Vanavond begint de tweede reeks O’Hanlons Helden, waarin Redmond O’Hanlon reist in het spoor van zijn helden of mensen die zijn helden zijn geworden. Want, zo blijkt uit wat regisseur/eindredacteur Roel van Broekhoven in de aan de serie gewijde bijlage van de VPRO Gids #48, niet alle namen werden door Redmond O’Hanlon aangedragen.
De meeste van O’Hanlons helden komen uit zijn thuisland (dat is niet alleen aan zijn chauvinisme te wijten: Groot-Brittannië is oververtegenwoordigd als het om bekende ontdekkingsreizigers). Roel van Broekhoven: ‘Wij wilden ook graag Franse, Russische, Duitse en Nederlandse helden. En vrouwen. Dat vraag nog meer research. Redmond had wel een paar vrouwen, waar hij met enig dedain over sprak, maar die gingen naar gebieden waar wel al geweest waren. We waren dan ook ontzettend blij met de Nederlandse Alexandrine Tinne. Van haar had hij nog nooit gehoord.’

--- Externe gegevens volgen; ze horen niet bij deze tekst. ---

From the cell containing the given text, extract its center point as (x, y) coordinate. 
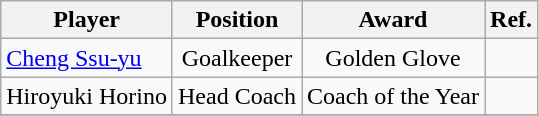
Hiroyuki Horino (87, 96)
Ref. (512, 20)
Coach of the Year (394, 96)
Award (394, 20)
Position (236, 20)
Cheng Ssu-yu (87, 58)
Head Coach (236, 96)
Player (87, 20)
Golden Glove (394, 58)
Goalkeeper (236, 58)
Find where the given text appears and provide that cell's center as [X, Y] coordinate. 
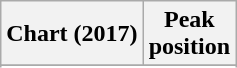
Chart (2017) [72, 34]
Peak position [189, 34]
Determine the (X, Y) coordinate at the center of the cell enclosing the given text.  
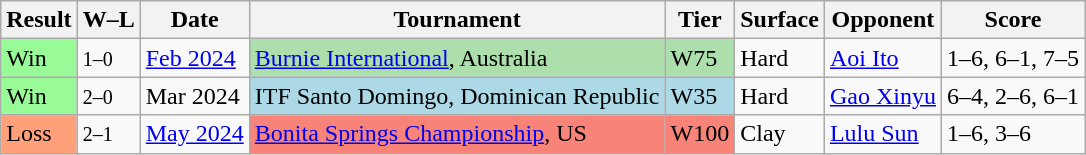
Surface (780, 20)
Date (194, 20)
Loss (39, 134)
W35 (700, 96)
2–0 (108, 96)
2–1 (108, 134)
ITF Santo Domingo, Dominican Republic (457, 96)
W–L (108, 20)
Gao Xinyu (882, 96)
Tier (700, 20)
Lulu Sun (882, 134)
6–4, 2–6, 6–1 (1012, 96)
Feb 2024 (194, 58)
Opponent (882, 20)
W75 (700, 58)
W100 (700, 134)
1–6, 6–1, 7–5 (1012, 58)
Burnie International, Australia (457, 58)
Aoi Ito (882, 58)
Clay (780, 134)
Mar 2024 (194, 96)
Score (1012, 20)
May 2024 (194, 134)
1–6, 3–6 (1012, 134)
Result (39, 20)
Bonita Springs Championship, US (457, 134)
Tournament (457, 20)
1–0 (108, 58)
Identify which cell holds the provided text, then report its [x, y] central coordinate. 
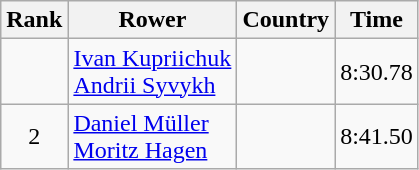
8:41.50 [377, 136]
Ivan KupriichukAndrii Syvykh [152, 72]
Time [377, 20]
8:30.78 [377, 72]
Daniel MüllerMoritz Hagen [152, 136]
2 [34, 136]
Rower [152, 20]
Rank [34, 20]
Country [286, 20]
Output the [X, Y] coordinate of the center of the cell containing the given text.  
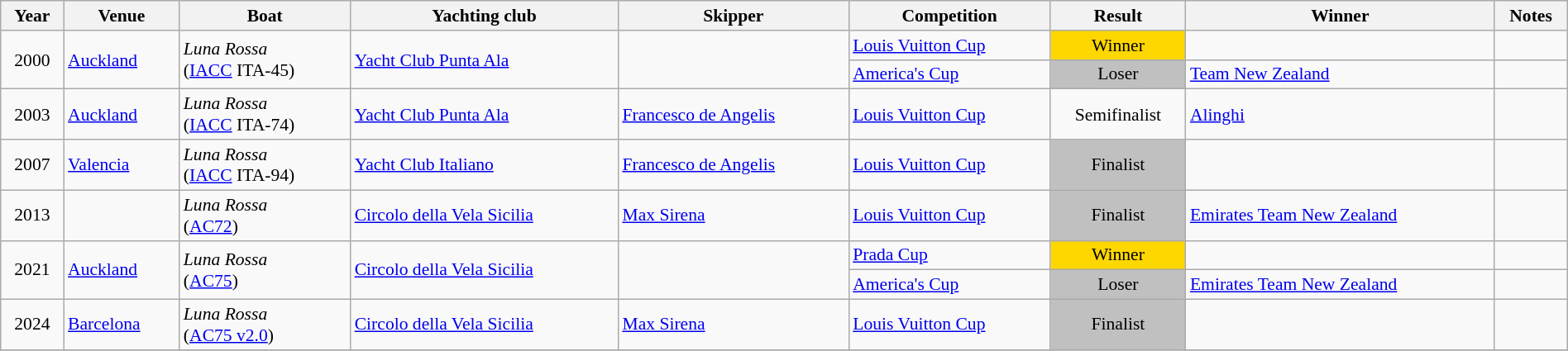
Venue [122, 16]
Boat [265, 16]
Team New Zealand [1340, 74]
2021 [32, 270]
Skipper [733, 16]
Luna Rossa(IACC ITA-45) [265, 60]
Result [1118, 16]
Competition [949, 16]
Luna Rossa(AC72) [265, 215]
Notes [1531, 16]
Valencia [122, 165]
2013 [32, 215]
2007 [32, 165]
Luna Rossa(IACC ITA-94) [265, 165]
Semifinalist [1118, 114]
Alinghi [1340, 114]
2024 [32, 326]
2003 [32, 114]
2000 [32, 60]
Luna Rossa(AC75) [265, 270]
Year [32, 16]
Yachting club [485, 16]
Prada Cup [949, 256]
Luna Rossa(IACC ITA-74) [265, 114]
Yacht Club Italiano [485, 165]
Barcelona [122, 326]
Luna Rossa(AC75 v2.0) [265, 326]
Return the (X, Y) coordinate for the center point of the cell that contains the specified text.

Over Alexandrine Tinne – J.G. Kikkert schreef een biografie over haar: Een Haagsche dame in de Sahara: het avontuurlijke leven van Alexandrine Tinne 1835-1869 waaruit blijkt hoe ongewoon niet alleen in haar eigen kring haar rondtrekkende manier van leven gevonden werd – en haar moeder gaan de eerste twee afleveringen van O’Hanlons helden: Haagse dames in Afrika.

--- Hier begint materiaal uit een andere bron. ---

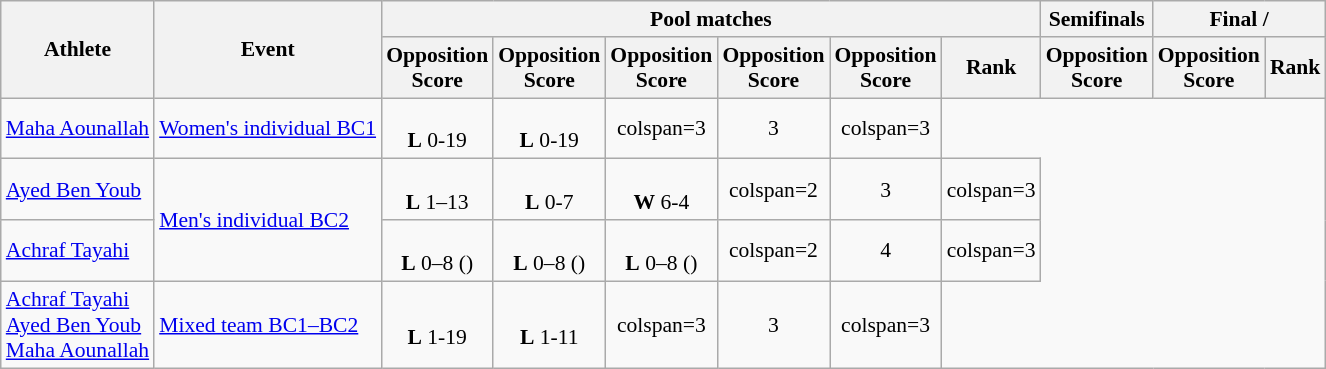
Ayed Ben Youb (78, 190)
Final / (1240, 19)
Women's individual BC1 (268, 128)
L 1-19 (437, 324)
Event (268, 50)
Achraf Tayahi (78, 250)
W 6-4 (661, 190)
Pool matches (711, 19)
L 1–13 (437, 190)
Semifinals (1097, 19)
Maha Aounallah (78, 128)
4 (886, 250)
Mixed team BC1–BC2 (268, 324)
Men's individual BC2 (268, 220)
L 0-7 (549, 190)
Athlete (78, 50)
L 1-11 (549, 324)
Achraf TayahiAyed Ben YoubMaha Aounallah (78, 324)
Search for the cell housing the specified text and yield its [X, Y] center coordinate. 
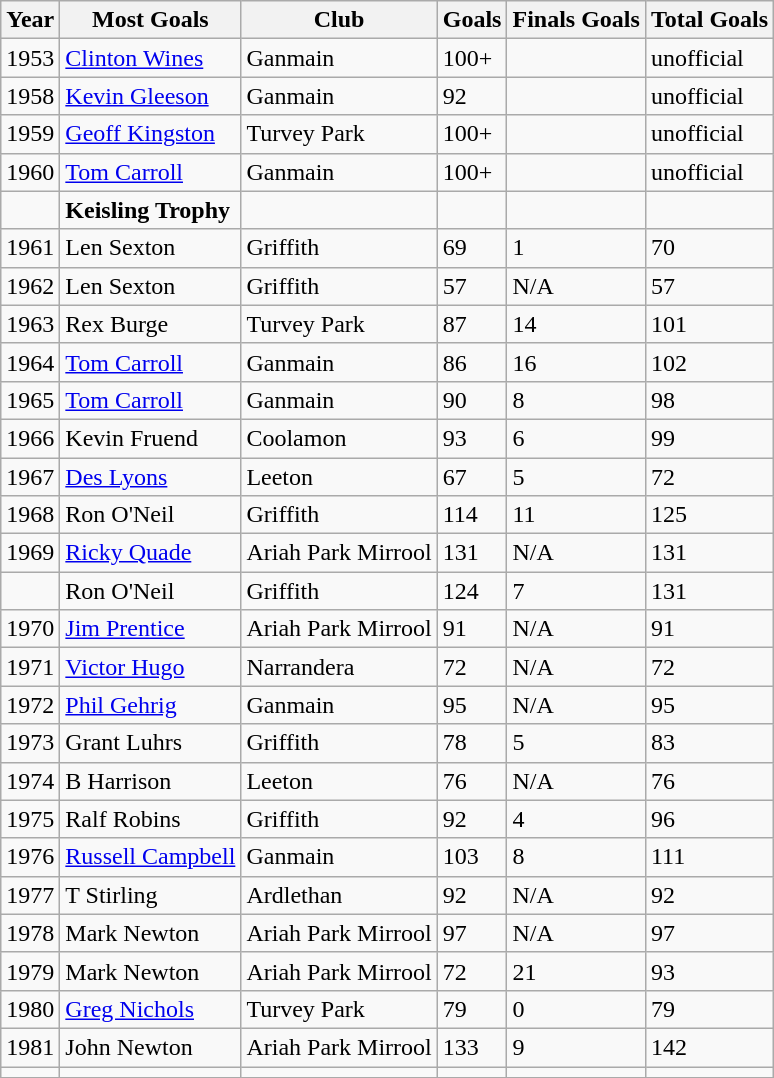
Goals [472, 20]
1970 [30, 629]
1973 [30, 743]
1968 [30, 515]
0 [576, 1009]
14 [576, 324]
Geoff Kingston [150, 134]
67 [472, 477]
124 [472, 591]
1975 [30, 819]
114 [472, 515]
Narrandera [339, 667]
1958 [30, 96]
Kevin Gleeson [150, 96]
1976 [30, 857]
1965 [30, 400]
1979 [30, 971]
1969 [30, 553]
1960 [30, 172]
Total Goals [709, 20]
6 [576, 438]
16 [576, 362]
Keisling Trophy [150, 210]
83 [709, 743]
99 [709, 438]
133 [472, 1047]
1972 [30, 705]
Coolamon [339, 438]
Victor Hugo [150, 667]
Greg Nichols [150, 1009]
103 [472, 857]
Grant Luhrs [150, 743]
70 [709, 248]
1971 [30, 667]
1978 [30, 933]
Russell Campbell [150, 857]
Kevin Fruend [150, 438]
1966 [30, 438]
96 [709, 819]
1963 [30, 324]
John Newton [150, 1047]
1961 [30, 248]
Ardlethan [339, 895]
T Stirling [150, 895]
78 [472, 743]
1 [576, 248]
87 [472, 324]
21 [576, 971]
1964 [30, 362]
101 [709, 324]
69 [472, 248]
1981 [30, 1047]
Jim Prentice [150, 629]
4 [576, 819]
Finals Goals [576, 20]
1980 [30, 1009]
11 [576, 515]
1974 [30, 781]
142 [709, 1047]
9 [576, 1047]
B Harrison [150, 781]
Clinton Wines [150, 58]
86 [472, 362]
Club [339, 20]
Phil Gehrig [150, 705]
1953 [30, 58]
1962 [30, 286]
Des Lyons [150, 477]
Year [30, 20]
Ralf Robins [150, 819]
Rex Burge [150, 324]
98 [709, 400]
7 [576, 591]
125 [709, 515]
1967 [30, 477]
1977 [30, 895]
1959 [30, 134]
111 [709, 857]
102 [709, 362]
Ricky Quade [150, 553]
Most Goals [150, 20]
90 [472, 400]
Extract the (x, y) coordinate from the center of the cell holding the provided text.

Daarna komen Henry Wickham, Richard F. Burton, Georg Wilhelm Steller en Luigi d’Albertis aan bod. Zij voeren Redmond O’Hanlon en de crew van O’Hanlons helden naar het Amazonegebied, Karachi, Alaska en Nieuw-Guinea.
Volgens mij zag ik Redmond O’Hanlon voor het eerst op televisie samen met die andere reiziger Boudewijn Büch. Recenter was hij te zien als een van de opvarenden van de clipper Stad Amsterdam in de serie Beagle: in het kielzog van Darwin.

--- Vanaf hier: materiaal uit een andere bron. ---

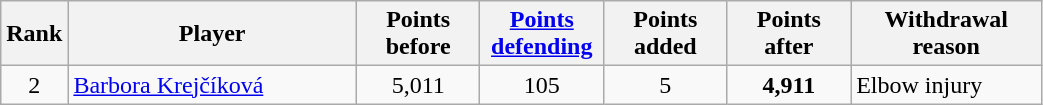
2 (34, 85)
Player (212, 34)
Points before (418, 34)
4,911 (789, 85)
Elbow injury (946, 85)
Barbora Krejčíková (212, 85)
Points defending (542, 34)
Points added (666, 34)
Points after (789, 34)
105 (542, 85)
Withdrawal reason (946, 34)
Rank (34, 34)
5 (666, 85)
5,011 (418, 85)
Output the [x, y] coordinate of the center of the cell containing the given text.  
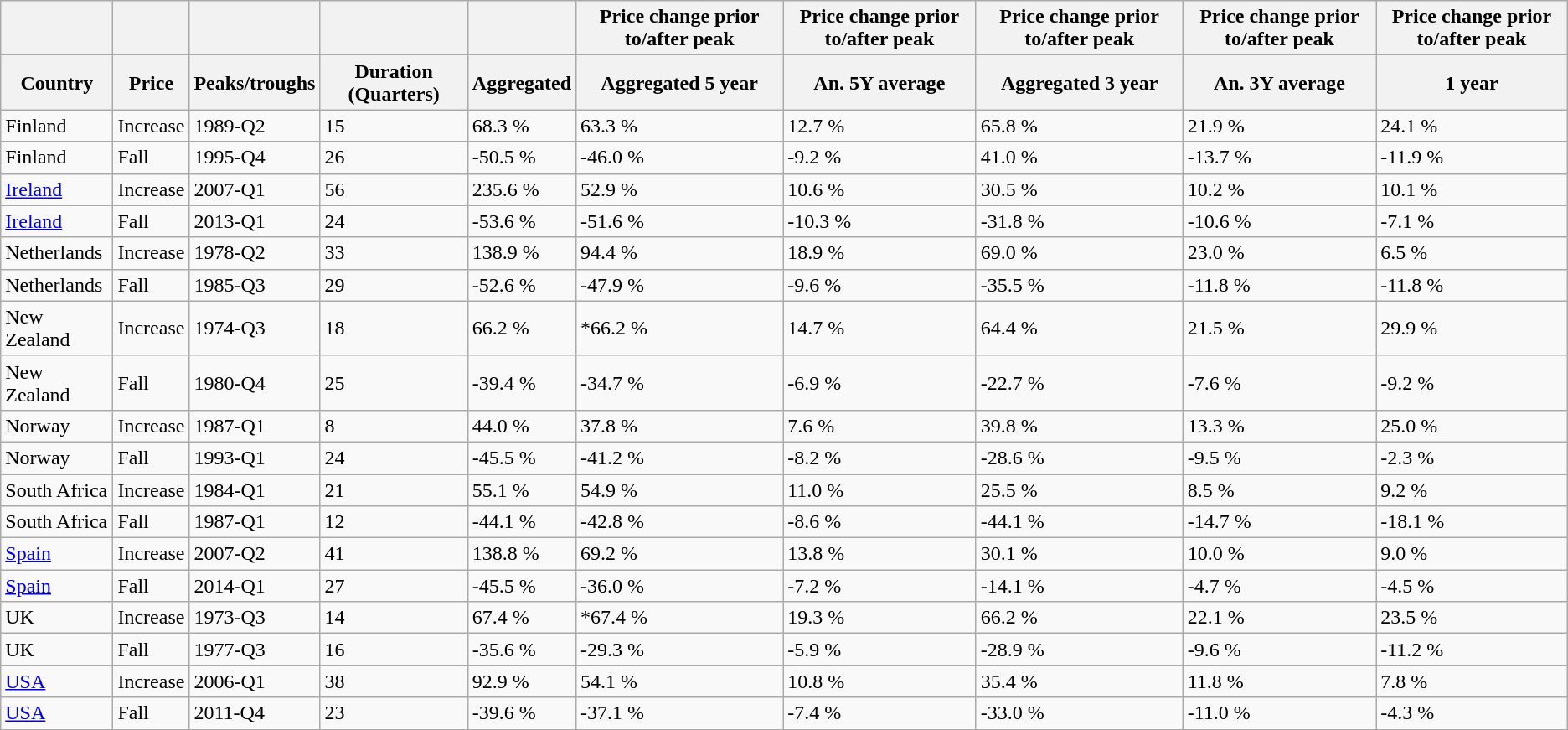
-41.2 % [680, 457]
15 [394, 126]
14 [394, 617]
-53.6 % [521, 221]
138.8 % [521, 554]
-46.0 % [680, 157]
*66.2 % [680, 328]
10.8 % [879, 681]
-47.9 % [680, 285]
-28.9 % [1079, 649]
25.0 % [1473, 426]
-11.2 % [1473, 649]
7.8 % [1473, 681]
16 [394, 649]
22.1 % [1279, 617]
33 [394, 253]
12 [394, 522]
21.5 % [1279, 328]
-14.7 % [1279, 522]
39.8 % [1079, 426]
-9.5 % [1279, 457]
11.8 % [1279, 681]
-7.1 % [1473, 221]
Aggregated [521, 82]
An. 5Y average [879, 82]
-11.0 % [1279, 713]
2007-Q2 [255, 554]
10.1 % [1473, 189]
-22.7 % [1079, 382]
-2.3 % [1473, 457]
8.5 % [1279, 490]
55.1 % [521, 490]
-10.3 % [879, 221]
-37.1 % [680, 713]
1989-Q2 [255, 126]
Aggregated 3 year [1079, 82]
-6.9 % [879, 382]
29 [394, 285]
-11.9 % [1473, 157]
-31.8 % [1079, 221]
8 [394, 426]
-4.5 % [1473, 585]
-7.4 % [879, 713]
67.4 % [521, 617]
29.9 % [1473, 328]
13.8 % [879, 554]
An. 3Y average [1279, 82]
-33.0 % [1079, 713]
64.4 % [1079, 328]
-8.2 % [879, 457]
9.2 % [1473, 490]
-18.1 % [1473, 522]
Aggregated 5 year [680, 82]
2011-Q4 [255, 713]
-34.7 % [680, 382]
1978-Q2 [255, 253]
-39.4 % [521, 382]
2006-Q1 [255, 681]
7.6 % [879, 426]
92.9 % [521, 681]
-14.1 % [1079, 585]
19.3 % [879, 617]
-13.7 % [1279, 157]
23.0 % [1279, 253]
63.3 % [680, 126]
21 [394, 490]
-29.3 % [680, 649]
56 [394, 189]
68.3 % [521, 126]
18.9 % [879, 253]
69.0 % [1079, 253]
12.7 % [879, 126]
Price [151, 82]
2013-Q1 [255, 221]
1984-Q1 [255, 490]
21.9 % [1279, 126]
Country [57, 82]
6.5 % [1473, 253]
35.4 % [1079, 681]
52.9 % [680, 189]
Duration (Quarters) [394, 82]
-35.5 % [1079, 285]
41 [394, 554]
-39.6 % [521, 713]
-5.9 % [879, 649]
-52.6 % [521, 285]
27 [394, 585]
25.5 % [1079, 490]
*67.4 % [680, 617]
26 [394, 157]
-28.6 % [1079, 457]
10.2 % [1279, 189]
44.0 % [521, 426]
41.0 % [1079, 157]
9.0 % [1473, 554]
1993-Q1 [255, 457]
1974-Q3 [255, 328]
23.5 % [1473, 617]
-8.6 % [879, 522]
-4.7 % [1279, 585]
-42.8 % [680, 522]
18 [394, 328]
1 year [1473, 82]
24.1 % [1473, 126]
54.9 % [680, 490]
138.9 % [521, 253]
-35.6 % [521, 649]
23 [394, 713]
1973-Q3 [255, 617]
13.3 % [1279, 426]
37.8 % [680, 426]
1995-Q4 [255, 157]
-7.6 % [1279, 382]
-50.5 % [521, 157]
30.1 % [1079, 554]
10.0 % [1279, 554]
-10.6 % [1279, 221]
65.8 % [1079, 126]
1980-Q4 [255, 382]
235.6 % [521, 189]
94.4 % [680, 253]
-51.6 % [680, 221]
11.0 % [879, 490]
2014-Q1 [255, 585]
10.6 % [879, 189]
-4.3 % [1473, 713]
54.1 % [680, 681]
1985-Q3 [255, 285]
2007-Q1 [255, 189]
14.7 % [879, 328]
69.2 % [680, 554]
1977-Q3 [255, 649]
25 [394, 382]
30.5 % [1079, 189]
-7.2 % [879, 585]
-36.0 % [680, 585]
Peaks/troughs [255, 82]
38 [394, 681]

Tijdens die reis hield collega-bioloog Dirk Draulans een dagboek bij: Beagle Dagboek: op reis naar de oorsprong van de evolutie. Daarin komt Redmond O’Hanlon natuurlijk ook voor. Uit wat Dirk Draulans optekent, is op te maken wat voor soort reiziger en reisgenoot Redmond O’Hanlon is:
‘Redmond maakt altijd fantastische reizen, waarop hij zelden of nooit iets spectaculairs beleeft, maar door het filosoferen over mogelijke rampen en parasieten houdt hij het spannend. Ingebeelde onverkwikkelijke gebeurtenissen en avonturen zijn meestal spectaculairder dan echte (tenzij je de echte fel bijkleurt).
(…)
Redmond zeulde niet alleen een berg oude boeken mee, maar ook enkele nieuwe wetenschappelijke publicaties, onder meer een bijdrage over een kersvers kevergeslacht uit Mexico dat een biologische bewonderaar naar hem had genoemd: Ohanlonella. De man had in een brief benadrukt dat er niets aan het gedrag van de diertjes was waar zijn idool beschaamd over moest zijn.
Redmond was een meester in het koppelen van oude ontdekkingsreizigers aan de plaatsen die we bezochten. Hij worstelde zich zelfs, weliswaar moeizaam, door de saaie beschrijvingen van de geologie van Tenerife door Darwins voorganger en held von Humboldt.’
In de eerste serie sleepte Redmond O’Hanlon steevast een rolkoffer – waarvan wij moesten geloven dat daarin al die boeken zaten (of althans een deel) die hij van huis had meegenomen, maar die soms met een te groot gemak opgetild werd om die illusie niet te verstoren – achter zich aan. Dat beeld deed me aan mijn eigen gezeul met boeken denken. Mijn rolkoffertje begaf het op de trappen van het station van Antwerpen, waar ik er getuige van was dat een van de wieltjes zonder vrees de diepte in stuiterde. Alleen had ik niet meteen in de gaten dat het het wieltje van mijn koffertje was dat mij voorbij huppelde.